The clear winner of the bunch, though, and maybe the tournament-within-a-tournament that is March Madness advertising firestorm (sorry, no bracket), was the heartwarming mother-son ad with Shaq and his darling mother, Ms. Lucille O'Neal. The two of them recounted what it was like for little Shaquille to grow up with such an exotic, unwieldy name. "The world wasn't ready for a boy named Shaquille," Lucille reminisces, though any "Boy Named Sue" reference is strictly accidental.
Shaq was teased incessantly, we learn, but now he's totally cool with his name, which really sums up who he is. Except the ad never says what that is, or what, if anything, "Shaquille" is other than a string of syllables that may have sounded funny to little kids in the 80's.
Far be it from me to question O'Neal's pain. Except this is advertising, not reporting, so I've spent much of this month shouting at the television over this ad. When Shaq was a kid, there were plenty of African-American kids running around with "q" names, many of them baroque, invented, and the source of plenty of bad jokes. They called him "Shakira," we're told, as if only girls had names like that.
The thing is, anyone equipped to make a joke about young ladies named "Shakira" was probably around young men with the same problem. If "Shaquille" is a funny-sounding name, it's funny in a way that many names were during that time, and certainly not one that belonged solely to one side of the gender divide. I have no idea if Shaq, who grew up on military bases, was perhaps isolated, or insulated, from that trend. But in a global sense, the world was certainly ready for a boy named Shaquille. How Shaq's classmates would have had "Shakira" at their disposal is beyond me, unless this is just an egregious, copywriter-wrought anachronism.
The real issue I have, though, is the exclusion of what it is that "Shaquille" actually means—a necessary component of Shaq embracing it, and learning to be comfortable in it. Shaquille (like "Shakira, incidentally) isn't an invention that, however unconsciously, echoes Arabic names.

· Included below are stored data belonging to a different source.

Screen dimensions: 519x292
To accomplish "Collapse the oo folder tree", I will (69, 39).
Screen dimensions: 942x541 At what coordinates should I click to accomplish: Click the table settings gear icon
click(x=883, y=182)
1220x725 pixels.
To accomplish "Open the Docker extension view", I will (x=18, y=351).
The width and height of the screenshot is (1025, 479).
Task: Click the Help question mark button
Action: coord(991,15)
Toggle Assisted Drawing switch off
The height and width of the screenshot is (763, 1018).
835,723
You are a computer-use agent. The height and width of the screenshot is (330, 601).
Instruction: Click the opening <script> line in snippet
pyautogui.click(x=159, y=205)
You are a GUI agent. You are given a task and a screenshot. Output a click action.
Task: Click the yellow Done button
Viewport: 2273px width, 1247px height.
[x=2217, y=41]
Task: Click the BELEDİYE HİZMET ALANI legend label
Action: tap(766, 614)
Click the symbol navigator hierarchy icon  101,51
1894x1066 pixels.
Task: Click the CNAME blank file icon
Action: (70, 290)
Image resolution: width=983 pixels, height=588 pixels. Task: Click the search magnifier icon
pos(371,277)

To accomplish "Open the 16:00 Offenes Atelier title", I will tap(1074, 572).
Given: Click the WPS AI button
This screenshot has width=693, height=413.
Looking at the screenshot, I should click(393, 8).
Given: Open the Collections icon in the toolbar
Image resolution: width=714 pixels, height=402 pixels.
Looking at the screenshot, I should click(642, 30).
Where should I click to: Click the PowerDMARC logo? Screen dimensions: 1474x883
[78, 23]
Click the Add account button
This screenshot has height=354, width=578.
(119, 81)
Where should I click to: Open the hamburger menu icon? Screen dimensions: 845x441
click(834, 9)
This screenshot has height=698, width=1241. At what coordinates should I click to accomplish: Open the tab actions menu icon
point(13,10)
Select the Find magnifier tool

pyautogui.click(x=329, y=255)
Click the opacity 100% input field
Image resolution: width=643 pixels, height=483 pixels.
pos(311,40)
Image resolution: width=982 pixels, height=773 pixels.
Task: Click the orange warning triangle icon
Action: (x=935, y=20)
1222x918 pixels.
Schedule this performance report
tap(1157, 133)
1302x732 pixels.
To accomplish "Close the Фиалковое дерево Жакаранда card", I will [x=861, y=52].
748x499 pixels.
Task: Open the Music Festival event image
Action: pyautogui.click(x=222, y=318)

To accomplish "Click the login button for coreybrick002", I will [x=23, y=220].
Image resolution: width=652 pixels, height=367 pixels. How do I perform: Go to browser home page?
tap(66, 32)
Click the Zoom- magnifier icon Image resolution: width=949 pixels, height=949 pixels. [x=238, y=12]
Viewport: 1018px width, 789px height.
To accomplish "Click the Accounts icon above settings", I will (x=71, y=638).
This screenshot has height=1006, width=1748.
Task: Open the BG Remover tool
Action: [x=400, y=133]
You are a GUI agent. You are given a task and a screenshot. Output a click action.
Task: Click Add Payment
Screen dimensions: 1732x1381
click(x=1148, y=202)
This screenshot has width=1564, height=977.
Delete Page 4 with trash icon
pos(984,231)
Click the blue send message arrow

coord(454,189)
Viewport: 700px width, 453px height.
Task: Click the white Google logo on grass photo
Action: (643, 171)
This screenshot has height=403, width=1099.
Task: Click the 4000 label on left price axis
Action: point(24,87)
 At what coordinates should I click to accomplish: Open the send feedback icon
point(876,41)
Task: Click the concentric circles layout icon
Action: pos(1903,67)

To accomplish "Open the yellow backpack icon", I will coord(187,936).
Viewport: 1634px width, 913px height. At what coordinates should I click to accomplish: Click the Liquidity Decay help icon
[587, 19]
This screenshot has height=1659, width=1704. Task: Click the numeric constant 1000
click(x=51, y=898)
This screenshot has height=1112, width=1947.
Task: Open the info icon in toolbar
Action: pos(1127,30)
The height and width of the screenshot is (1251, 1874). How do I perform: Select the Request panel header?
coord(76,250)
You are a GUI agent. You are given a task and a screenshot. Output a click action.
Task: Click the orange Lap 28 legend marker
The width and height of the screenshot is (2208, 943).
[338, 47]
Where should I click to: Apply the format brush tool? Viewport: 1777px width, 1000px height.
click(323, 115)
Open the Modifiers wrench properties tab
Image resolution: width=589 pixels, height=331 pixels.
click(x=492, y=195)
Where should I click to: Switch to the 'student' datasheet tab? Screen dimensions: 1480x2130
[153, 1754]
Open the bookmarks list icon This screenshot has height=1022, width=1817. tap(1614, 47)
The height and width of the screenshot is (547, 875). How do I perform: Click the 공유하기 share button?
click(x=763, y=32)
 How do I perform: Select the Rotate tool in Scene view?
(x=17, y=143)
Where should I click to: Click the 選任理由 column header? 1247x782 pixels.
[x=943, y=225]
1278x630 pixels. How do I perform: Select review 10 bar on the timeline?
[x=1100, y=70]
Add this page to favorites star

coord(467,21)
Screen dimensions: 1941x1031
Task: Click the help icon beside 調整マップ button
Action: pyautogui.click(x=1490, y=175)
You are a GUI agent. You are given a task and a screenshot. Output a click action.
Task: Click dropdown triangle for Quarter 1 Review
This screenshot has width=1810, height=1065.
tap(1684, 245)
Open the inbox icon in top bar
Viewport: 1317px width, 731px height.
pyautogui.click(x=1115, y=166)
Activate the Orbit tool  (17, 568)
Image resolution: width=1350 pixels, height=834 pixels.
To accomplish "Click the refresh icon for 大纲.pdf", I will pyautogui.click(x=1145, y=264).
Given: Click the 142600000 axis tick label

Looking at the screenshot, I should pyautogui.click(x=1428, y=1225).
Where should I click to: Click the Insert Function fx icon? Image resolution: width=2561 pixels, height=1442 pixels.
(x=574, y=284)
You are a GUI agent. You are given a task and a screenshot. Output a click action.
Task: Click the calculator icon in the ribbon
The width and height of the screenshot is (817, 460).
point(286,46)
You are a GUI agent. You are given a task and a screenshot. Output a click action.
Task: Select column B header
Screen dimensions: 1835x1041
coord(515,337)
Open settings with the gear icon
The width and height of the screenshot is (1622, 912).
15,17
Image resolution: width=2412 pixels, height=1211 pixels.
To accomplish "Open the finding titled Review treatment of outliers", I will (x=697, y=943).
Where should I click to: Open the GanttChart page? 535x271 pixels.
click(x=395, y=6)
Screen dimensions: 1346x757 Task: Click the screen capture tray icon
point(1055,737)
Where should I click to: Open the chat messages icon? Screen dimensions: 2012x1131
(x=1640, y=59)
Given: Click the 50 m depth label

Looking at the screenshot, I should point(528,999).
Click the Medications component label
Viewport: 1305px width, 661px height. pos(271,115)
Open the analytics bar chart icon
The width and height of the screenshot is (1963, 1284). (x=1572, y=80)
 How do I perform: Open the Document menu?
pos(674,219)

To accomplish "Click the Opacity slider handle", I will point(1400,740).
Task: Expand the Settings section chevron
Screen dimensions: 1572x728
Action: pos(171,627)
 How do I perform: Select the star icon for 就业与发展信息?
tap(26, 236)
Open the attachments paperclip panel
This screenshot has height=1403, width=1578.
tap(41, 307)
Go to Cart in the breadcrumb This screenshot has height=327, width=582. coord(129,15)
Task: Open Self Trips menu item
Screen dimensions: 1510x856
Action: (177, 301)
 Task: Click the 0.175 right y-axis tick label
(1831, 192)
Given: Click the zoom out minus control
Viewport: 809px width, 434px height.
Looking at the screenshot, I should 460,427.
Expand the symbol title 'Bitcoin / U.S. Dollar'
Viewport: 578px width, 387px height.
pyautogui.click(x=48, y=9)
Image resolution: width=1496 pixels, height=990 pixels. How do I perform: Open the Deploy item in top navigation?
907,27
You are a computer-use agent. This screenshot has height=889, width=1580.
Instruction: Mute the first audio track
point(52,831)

It's Arabic for "warrior," which is a pretty fair summation of the athlete O'Neal would become, and may already have been growing into. [Correction: "Shaquille" is Arabic for "handsome," not "warrior."] We're told that Shaq loves his name, and what it stands for, but Dove won't tell us what that is, or maybe even what's in a name beyond its literal meaning. O'Neal's beloved stepfather, Philip Harrison, is a practicing Muslim, and while he certainly didn't pick out Shaq's name, having him around can only have solidified exactly what "Shaquille" stood for—literally and in a broader sense.
In the past, there have been questions about O'Neal's own religious preference, but one thing's for sure: Shaquille O'Neal knows damn well where his name comes from, what it stands for, and why he should be proud of it. It doesn't take a genius to figure out why, in this day and age, O'Neal would have to exclude the part of the story that makes it anything more than empty rhetoric.
Like in the 60's, the world still isn't ready for a superstar athlete with an Arabic name and the sense of identity to back it up.